Killer Years, for those that missed it the first time around, is a made-for-TV documentary that focuses on grand prix racing during the early 1960s and 70s – a horrific period where death was all too commonplace.
And with that, we are dealt a series of heart wrenching, ghoulish, crashes that are interspersed with talking heads such as Jackie Stewart, Emerson Fittipaldi and John Surtees, all of whom played vital roles in pioneering driver safety over the years.
These extraordinarily candid interviews are wholly impressive. Listening to Stewart and other luminaries narrate the long struggle to making racing safer for friend and rival alike is certainly a depressing affair. It never fails to astound how expendable driver’s lives seemed to be just a few decades ago.
Unfortunately, that’s about all the positives I can possibly conjure up as far as Killer Years is concerned because, quite frankly, I find it to be nothing more than a load of gratuitous, exploitative, nonsense.
Firstly, it is littered with inaccuracies. It’s not even a minute old before the first howler rears its ugly head: was the 1961 world championship really a fight between Wolfgang von Tripps and Jim Clark as they lined up on the grid at Monza? Really? And, if my eyes don’t deceive me, why is Clark sat in an F2 Lotus?
The gaffs don’t stop there. There’s random Indianapolis footage, mixed with snippets of F2 and F3 races for some bizarre reason. More inexcusable is the implication that some drivers were killed during a grand prix when they actually weren’t.

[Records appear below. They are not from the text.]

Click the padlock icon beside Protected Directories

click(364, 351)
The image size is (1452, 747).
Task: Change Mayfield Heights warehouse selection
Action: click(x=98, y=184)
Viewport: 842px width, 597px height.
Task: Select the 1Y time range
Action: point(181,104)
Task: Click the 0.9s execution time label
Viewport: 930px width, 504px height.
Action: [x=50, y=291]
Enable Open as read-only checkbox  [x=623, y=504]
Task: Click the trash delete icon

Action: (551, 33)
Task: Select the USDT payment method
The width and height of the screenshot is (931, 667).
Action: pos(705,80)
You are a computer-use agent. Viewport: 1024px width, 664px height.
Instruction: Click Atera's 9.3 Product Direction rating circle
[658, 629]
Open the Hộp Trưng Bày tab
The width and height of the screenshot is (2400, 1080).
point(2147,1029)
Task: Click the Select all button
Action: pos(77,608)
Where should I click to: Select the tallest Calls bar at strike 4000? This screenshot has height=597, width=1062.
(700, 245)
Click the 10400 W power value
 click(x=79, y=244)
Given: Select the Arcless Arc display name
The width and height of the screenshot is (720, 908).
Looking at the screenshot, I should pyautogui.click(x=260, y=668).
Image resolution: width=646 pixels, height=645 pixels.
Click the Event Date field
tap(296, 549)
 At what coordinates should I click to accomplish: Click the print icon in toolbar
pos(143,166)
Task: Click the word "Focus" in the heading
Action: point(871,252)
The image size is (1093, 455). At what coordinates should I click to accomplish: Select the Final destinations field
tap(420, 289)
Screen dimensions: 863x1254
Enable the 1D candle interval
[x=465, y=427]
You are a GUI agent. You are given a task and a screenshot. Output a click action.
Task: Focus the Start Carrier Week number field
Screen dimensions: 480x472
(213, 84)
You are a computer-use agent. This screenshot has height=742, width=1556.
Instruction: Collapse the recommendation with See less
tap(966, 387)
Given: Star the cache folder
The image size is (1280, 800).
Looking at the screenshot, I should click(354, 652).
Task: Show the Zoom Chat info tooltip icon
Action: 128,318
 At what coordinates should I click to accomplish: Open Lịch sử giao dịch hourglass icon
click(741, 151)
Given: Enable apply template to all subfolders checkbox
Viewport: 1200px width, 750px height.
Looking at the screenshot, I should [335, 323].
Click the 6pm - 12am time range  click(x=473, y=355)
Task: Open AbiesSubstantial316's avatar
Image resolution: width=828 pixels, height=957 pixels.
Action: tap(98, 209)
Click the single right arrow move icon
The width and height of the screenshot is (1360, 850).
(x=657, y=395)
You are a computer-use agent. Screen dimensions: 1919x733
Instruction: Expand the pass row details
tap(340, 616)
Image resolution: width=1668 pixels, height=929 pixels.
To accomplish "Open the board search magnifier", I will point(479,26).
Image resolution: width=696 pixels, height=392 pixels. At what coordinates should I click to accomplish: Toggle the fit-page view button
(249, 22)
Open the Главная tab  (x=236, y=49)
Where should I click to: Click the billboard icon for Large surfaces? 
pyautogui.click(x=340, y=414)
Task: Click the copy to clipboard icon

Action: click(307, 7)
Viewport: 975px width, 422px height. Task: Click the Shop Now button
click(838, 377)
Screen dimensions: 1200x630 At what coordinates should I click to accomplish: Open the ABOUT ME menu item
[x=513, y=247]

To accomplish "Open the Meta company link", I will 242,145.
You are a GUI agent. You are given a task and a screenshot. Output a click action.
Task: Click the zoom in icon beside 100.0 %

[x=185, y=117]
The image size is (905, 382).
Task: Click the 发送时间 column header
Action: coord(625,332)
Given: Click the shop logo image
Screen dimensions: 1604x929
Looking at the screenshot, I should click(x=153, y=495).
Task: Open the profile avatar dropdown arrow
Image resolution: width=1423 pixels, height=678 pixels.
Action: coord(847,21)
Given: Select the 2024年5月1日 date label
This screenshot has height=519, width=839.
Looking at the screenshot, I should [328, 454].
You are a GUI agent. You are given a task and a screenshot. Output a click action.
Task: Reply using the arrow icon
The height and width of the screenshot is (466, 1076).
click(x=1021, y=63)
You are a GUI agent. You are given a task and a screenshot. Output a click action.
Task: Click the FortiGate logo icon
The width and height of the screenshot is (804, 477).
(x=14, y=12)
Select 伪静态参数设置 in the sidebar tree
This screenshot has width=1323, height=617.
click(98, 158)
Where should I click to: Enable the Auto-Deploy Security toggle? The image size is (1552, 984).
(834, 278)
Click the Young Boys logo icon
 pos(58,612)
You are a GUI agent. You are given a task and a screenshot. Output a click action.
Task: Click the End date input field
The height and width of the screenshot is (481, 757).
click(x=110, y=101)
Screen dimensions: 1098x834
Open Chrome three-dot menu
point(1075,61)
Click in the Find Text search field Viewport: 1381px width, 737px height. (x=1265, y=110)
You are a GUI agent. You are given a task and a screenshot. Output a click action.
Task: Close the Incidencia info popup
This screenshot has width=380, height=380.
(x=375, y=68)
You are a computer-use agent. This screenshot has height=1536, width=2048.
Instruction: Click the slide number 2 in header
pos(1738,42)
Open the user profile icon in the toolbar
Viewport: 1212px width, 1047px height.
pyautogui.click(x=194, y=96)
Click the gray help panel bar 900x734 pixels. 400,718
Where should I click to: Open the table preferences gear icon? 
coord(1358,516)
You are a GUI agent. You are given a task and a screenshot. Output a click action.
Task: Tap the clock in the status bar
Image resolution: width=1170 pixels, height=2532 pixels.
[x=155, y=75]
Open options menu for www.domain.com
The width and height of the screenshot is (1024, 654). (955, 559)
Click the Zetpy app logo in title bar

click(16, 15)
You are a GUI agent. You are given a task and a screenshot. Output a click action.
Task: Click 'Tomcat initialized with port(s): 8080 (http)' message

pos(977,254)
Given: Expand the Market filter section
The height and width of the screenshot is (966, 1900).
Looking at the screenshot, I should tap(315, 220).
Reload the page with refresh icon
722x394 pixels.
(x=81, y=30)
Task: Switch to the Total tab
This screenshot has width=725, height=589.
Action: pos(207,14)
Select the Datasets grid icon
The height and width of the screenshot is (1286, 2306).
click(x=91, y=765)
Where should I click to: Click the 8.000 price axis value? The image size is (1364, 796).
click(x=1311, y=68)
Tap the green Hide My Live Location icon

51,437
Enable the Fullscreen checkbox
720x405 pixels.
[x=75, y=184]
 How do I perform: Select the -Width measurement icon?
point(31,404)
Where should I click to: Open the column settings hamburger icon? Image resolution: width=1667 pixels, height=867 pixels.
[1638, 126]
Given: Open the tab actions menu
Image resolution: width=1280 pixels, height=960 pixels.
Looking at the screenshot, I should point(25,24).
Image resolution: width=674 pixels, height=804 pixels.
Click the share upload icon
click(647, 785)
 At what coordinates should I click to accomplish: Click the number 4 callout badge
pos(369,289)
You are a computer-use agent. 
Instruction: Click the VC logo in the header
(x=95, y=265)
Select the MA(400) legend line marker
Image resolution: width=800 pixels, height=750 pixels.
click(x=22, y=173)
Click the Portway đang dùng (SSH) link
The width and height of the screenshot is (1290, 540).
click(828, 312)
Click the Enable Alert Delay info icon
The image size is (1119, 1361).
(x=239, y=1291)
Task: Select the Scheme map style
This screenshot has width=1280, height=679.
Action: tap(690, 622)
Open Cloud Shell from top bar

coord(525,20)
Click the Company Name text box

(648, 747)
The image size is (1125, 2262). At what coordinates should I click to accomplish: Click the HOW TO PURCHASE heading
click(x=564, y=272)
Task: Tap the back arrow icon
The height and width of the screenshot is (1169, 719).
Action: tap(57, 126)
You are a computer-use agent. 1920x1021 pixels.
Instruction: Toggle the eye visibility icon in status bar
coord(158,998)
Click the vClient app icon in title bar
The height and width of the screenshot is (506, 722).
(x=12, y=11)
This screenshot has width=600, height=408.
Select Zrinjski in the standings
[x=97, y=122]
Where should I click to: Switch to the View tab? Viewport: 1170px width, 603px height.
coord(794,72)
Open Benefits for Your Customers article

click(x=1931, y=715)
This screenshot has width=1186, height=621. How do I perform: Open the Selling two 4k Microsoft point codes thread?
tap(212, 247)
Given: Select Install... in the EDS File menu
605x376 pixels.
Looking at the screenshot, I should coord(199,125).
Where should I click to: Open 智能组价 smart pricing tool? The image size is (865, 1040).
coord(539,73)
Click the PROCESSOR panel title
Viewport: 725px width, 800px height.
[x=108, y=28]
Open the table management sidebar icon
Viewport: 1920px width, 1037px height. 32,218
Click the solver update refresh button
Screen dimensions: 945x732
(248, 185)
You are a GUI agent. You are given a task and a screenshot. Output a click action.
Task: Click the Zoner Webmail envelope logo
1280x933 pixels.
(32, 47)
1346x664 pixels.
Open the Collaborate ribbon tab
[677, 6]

Jo Bonnier, for instance, died in a sportscar, Mike Spence was killed during testing for the Indy 500, and Ludovico Scarfiotti perished during a hillclimbing event.
These errors are unforgivable. If you are going to produce a documentary on such a serious subject matter, at least get your facts right, and don’t just use them as an excuse to serve up grim footage to shock the audience.
And that’s where I take issue with Killer Years. Be honest, do you really want to see someone die in a ball of flames or be cut to pieces? On-track fatalities of the nature included are nothing short of distasteful and are totally unnecessary to get the point across that grand prix racing was once a highly dangerous pursuit. And ask yourself this: would anyone in their right mind produce a documentary on deaths in other sporting categories?
As a documentary it’s neither innovative, nor is it the most informative you’ll ever see. It seems to lack focus and aimlessly plods along – you never really know what its intentions actually are. It’s a wasted opportunity that fails to educate and inform on how safety has evolved in the sport. Instead it seems to revel in how deadly it once was.